▶ **Record extracts**:
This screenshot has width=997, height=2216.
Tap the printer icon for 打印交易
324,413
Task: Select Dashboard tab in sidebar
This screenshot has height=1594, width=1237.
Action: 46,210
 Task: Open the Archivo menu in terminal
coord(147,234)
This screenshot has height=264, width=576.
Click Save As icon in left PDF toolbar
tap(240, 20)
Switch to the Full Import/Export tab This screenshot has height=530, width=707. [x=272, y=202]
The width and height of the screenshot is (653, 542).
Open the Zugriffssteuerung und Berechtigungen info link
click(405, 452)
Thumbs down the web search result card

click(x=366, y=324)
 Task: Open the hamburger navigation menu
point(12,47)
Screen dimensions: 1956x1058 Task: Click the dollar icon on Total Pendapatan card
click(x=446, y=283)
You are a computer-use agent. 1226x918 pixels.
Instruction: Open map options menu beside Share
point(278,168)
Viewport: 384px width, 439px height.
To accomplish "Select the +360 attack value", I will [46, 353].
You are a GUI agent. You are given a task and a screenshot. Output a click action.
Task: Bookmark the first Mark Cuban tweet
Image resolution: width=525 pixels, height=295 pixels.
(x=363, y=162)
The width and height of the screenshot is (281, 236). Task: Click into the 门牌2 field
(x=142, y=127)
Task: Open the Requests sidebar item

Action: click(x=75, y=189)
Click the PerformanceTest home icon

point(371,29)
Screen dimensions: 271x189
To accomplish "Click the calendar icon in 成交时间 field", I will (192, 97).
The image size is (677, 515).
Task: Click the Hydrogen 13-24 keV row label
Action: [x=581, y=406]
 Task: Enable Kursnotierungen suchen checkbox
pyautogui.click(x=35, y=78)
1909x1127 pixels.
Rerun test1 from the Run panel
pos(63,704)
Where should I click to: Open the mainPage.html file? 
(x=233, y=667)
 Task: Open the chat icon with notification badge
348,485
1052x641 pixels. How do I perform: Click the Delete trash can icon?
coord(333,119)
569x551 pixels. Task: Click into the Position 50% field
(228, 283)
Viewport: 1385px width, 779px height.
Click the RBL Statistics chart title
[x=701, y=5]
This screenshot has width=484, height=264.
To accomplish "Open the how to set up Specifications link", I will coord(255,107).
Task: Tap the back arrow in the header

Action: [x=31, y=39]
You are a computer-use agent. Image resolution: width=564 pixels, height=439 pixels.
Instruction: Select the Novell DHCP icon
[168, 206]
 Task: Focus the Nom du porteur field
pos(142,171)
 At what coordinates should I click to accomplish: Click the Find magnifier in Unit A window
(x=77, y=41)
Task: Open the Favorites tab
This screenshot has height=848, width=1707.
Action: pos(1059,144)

▶ **What you will do**: Turn the lines of the records from the one containing "Task: Open the hamburger navigation menu" through the one containing "(x=363, y=162)", inclusive, into a numbered list, leaving out any blank lines.

▶ **Response**:
1.  Task: Open the hamburger navigation menu
2. point(12,47)
3. Screen dimensions: 1956x1058 Task: Click the dollar icon on Total Pendapatan card
4. click(x=446, y=283)
5. You are a computer-use agent. 1226x918 pixels.
6. Instruction: Open map options menu beside Share
7. point(278,168)
8. Viewport: 384px width, 439px height.
9. To accomplish "Select the +360 attack value", I will [46, 353].
10. You are a GUI agent. You are given a task and a screenshot. Output a click action.
11. Task: Bookmark the first Mark Cuban tweet
12. Image resolution: width=525 pixels, height=295 pixels.
13. (x=363, y=162)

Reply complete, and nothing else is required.